§ Work order
Write out, from the entries below, exactly the lines that run between the lines holding "Click the four-arrow move toolbar icon" and "Expand the Resolution dropdown", inclusive, and stop there.
----- Provided data
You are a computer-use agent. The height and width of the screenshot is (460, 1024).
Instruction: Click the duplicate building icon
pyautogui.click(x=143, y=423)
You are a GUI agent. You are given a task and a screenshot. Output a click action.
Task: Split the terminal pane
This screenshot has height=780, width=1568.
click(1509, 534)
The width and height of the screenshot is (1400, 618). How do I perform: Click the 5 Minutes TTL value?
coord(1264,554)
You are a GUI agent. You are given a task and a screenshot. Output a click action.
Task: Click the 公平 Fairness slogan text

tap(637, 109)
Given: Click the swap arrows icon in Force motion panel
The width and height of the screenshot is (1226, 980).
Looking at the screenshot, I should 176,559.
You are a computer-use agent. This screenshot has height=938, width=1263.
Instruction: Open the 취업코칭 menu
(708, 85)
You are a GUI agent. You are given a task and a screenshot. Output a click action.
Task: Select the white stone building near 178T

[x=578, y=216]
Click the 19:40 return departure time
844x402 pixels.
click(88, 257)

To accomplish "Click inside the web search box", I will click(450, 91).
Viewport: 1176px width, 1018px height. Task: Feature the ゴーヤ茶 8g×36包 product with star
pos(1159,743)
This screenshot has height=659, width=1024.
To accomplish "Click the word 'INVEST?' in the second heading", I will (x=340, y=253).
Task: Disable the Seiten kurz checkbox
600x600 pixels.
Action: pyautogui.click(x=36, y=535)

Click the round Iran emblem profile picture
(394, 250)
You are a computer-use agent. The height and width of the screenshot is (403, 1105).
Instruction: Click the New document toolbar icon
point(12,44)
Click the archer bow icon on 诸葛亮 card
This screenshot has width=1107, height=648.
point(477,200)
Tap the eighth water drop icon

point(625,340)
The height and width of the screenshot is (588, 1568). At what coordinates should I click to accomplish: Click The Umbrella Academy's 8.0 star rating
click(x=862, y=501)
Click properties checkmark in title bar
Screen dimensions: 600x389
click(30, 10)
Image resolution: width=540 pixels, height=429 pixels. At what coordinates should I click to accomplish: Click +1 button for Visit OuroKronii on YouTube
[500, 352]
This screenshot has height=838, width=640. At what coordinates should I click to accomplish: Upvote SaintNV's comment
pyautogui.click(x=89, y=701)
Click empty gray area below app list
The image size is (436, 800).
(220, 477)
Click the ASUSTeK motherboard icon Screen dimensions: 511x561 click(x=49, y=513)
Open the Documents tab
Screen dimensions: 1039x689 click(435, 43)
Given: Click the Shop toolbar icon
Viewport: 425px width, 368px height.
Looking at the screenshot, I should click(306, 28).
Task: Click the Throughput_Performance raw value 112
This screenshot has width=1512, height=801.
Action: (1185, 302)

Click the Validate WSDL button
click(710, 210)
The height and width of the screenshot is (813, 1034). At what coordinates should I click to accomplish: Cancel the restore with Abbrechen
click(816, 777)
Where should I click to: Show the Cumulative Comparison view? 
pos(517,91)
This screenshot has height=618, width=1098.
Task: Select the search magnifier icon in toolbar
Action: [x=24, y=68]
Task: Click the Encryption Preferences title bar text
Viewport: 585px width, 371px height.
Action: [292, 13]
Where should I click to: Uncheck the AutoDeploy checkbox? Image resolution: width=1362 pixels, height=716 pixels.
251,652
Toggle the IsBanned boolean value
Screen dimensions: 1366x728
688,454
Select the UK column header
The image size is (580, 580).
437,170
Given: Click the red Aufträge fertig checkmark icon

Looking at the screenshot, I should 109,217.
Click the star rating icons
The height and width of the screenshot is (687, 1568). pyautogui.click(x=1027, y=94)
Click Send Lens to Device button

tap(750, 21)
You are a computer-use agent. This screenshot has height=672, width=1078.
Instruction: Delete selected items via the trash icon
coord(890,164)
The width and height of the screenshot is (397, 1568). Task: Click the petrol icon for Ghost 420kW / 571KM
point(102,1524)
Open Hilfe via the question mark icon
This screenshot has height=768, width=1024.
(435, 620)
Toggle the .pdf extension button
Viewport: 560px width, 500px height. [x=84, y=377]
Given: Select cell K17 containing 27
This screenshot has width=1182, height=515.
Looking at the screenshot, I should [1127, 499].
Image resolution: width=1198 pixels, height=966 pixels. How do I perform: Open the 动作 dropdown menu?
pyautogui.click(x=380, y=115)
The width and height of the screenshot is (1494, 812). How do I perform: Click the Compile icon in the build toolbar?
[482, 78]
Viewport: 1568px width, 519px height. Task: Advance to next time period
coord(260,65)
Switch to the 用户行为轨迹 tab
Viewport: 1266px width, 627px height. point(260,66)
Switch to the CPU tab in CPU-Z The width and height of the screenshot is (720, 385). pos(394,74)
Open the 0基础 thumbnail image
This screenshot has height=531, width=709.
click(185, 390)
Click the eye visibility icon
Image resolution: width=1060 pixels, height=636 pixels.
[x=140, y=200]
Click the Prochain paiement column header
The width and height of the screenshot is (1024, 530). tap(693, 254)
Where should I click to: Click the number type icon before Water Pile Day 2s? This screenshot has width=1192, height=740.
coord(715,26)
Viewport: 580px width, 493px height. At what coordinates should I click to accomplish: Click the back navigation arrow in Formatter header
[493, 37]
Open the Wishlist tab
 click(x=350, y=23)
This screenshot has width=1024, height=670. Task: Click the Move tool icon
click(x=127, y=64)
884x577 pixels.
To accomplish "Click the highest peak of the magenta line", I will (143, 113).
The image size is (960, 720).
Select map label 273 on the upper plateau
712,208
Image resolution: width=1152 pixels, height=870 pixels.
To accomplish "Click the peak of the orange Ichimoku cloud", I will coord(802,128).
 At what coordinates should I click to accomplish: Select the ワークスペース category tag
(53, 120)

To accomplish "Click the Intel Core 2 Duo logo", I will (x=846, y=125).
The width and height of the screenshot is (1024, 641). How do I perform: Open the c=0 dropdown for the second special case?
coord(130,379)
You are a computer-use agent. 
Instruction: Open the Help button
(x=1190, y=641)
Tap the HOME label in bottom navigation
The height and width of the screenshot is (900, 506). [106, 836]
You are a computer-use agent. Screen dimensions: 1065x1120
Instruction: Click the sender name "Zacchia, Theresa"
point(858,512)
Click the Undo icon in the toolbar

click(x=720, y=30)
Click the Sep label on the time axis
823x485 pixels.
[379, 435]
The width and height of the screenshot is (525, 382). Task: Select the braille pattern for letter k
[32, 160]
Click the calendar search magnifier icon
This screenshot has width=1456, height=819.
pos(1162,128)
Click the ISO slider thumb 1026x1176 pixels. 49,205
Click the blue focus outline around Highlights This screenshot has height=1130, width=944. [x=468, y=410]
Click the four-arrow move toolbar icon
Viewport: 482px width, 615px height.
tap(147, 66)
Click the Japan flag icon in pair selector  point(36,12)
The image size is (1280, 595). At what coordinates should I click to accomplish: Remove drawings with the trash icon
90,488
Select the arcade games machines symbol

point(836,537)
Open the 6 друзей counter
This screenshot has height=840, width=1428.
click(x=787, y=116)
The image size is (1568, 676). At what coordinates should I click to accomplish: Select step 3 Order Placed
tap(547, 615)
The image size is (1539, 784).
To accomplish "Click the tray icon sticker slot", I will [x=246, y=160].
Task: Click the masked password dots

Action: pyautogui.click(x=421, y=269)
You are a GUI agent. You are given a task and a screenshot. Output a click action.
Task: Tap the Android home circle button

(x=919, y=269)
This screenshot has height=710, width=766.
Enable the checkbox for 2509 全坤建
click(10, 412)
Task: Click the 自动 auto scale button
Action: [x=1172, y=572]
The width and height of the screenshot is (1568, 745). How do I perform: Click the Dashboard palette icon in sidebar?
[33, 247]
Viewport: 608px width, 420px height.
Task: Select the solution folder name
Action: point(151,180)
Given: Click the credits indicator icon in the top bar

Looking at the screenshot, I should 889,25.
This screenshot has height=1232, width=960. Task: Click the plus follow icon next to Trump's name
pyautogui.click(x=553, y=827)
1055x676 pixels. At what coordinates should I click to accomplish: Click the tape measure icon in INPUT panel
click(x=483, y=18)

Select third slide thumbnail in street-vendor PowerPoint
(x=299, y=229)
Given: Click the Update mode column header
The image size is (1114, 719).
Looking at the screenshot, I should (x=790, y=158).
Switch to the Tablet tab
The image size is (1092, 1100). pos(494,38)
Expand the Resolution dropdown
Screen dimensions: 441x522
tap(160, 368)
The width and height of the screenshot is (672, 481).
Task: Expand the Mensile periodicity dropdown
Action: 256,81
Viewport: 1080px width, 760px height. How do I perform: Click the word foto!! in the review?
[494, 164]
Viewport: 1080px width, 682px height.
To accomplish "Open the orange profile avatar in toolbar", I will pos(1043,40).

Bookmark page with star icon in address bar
----------
§ Solution to this exercise
Click the four-arrow move toolbar icon
Viewport: 482px width, 615px height.
tap(147, 66)
Click the Japan flag icon in pair selector  point(36,12)
The image size is (1280, 595). At what coordinates should I click to accomplish: Remove drawings with the trash icon
90,488
Select the arcade games machines symbol

point(836,537)
Open the 6 друзей counter
This screenshot has height=840, width=1428.
click(x=787, y=116)
The image size is (1568, 676). At what coordinates should I click to accomplish: Select step 3 Order Placed
tap(547, 615)
The image size is (1539, 784).
To accomplish "Click the tray icon sticker slot", I will [x=246, y=160].
Task: Click the masked password dots

Action: pyautogui.click(x=421, y=269)
You are a GUI agent. You are given a task and a screenshot. Output a click action.
Task: Tap the Android home circle button

(x=919, y=269)
This screenshot has height=710, width=766.
Enable the checkbox for 2509 全坤建
click(10, 412)
Task: Click the 自动 auto scale button
Action: [x=1172, y=572]
The width and height of the screenshot is (1568, 745). How do I perform: Click the Dashboard palette icon in sidebar?
[33, 247]
Viewport: 608px width, 420px height.
Task: Select the solution folder name
Action: point(151,180)
Given: Click the credits indicator icon in the top bar

Looking at the screenshot, I should 889,25.
This screenshot has height=1232, width=960. Task: Click the plus follow icon next to Trump's name
pyautogui.click(x=553, y=827)
1055x676 pixels. At what coordinates should I click to accomplish: Click the tape measure icon in INPUT panel
click(x=483, y=18)

Select third slide thumbnail in street-vendor PowerPoint
(x=299, y=229)
Given: Click the Update mode column header
The image size is (1114, 719).
Looking at the screenshot, I should (x=790, y=158).
Switch to the Tablet tab
The image size is (1092, 1100). pos(494,38)
Expand the Resolution dropdown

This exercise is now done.